AIM OF THE EXERCISE =
A faithful, word-for-word copy of the records is required, and it must contain no pictures.

PROVIDED RECORDS =
--
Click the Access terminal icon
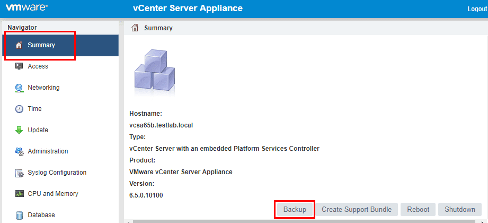Image resolution: width=488 pixels, height=223 pixels. [x=19, y=66]
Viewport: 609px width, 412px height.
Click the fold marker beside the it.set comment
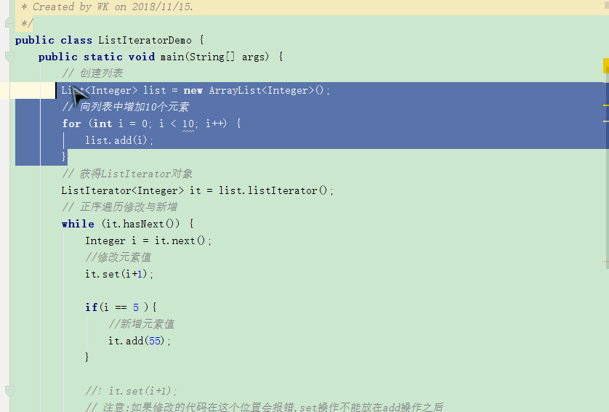(x=10, y=390)
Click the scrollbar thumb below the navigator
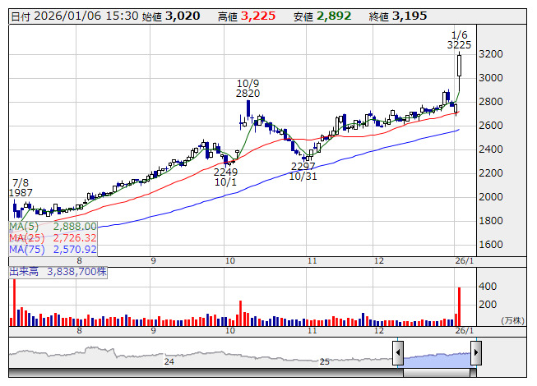The width and height of the screenshot is (537, 386). coord(437,373)
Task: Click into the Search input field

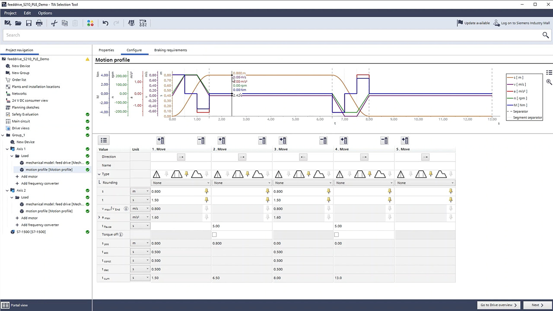Action: pos(272,35)
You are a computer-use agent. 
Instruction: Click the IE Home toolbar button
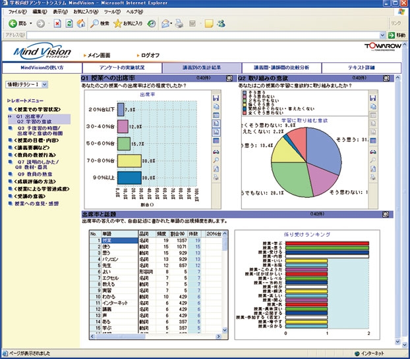click(x=80, y=24)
--
TASK SOLUTION =
Click the Access terminal icon
Image resolution: width=488 pixels, height=223 pixels. [x=19, y=66]
Viewport: 609px width, 412px height.
Click the fold marker beside the it.set comment
(x=10, y=390)
Click the scrollbar thumb below the navigator
The width and height of the screenshot is (537, 386). coord(437,373)
Task: Click into the Search input field

Action: pos(272,35)
You are a computer-use agent. 
Instruction: Click the IE Home toolbar button
click(x=80, y=24)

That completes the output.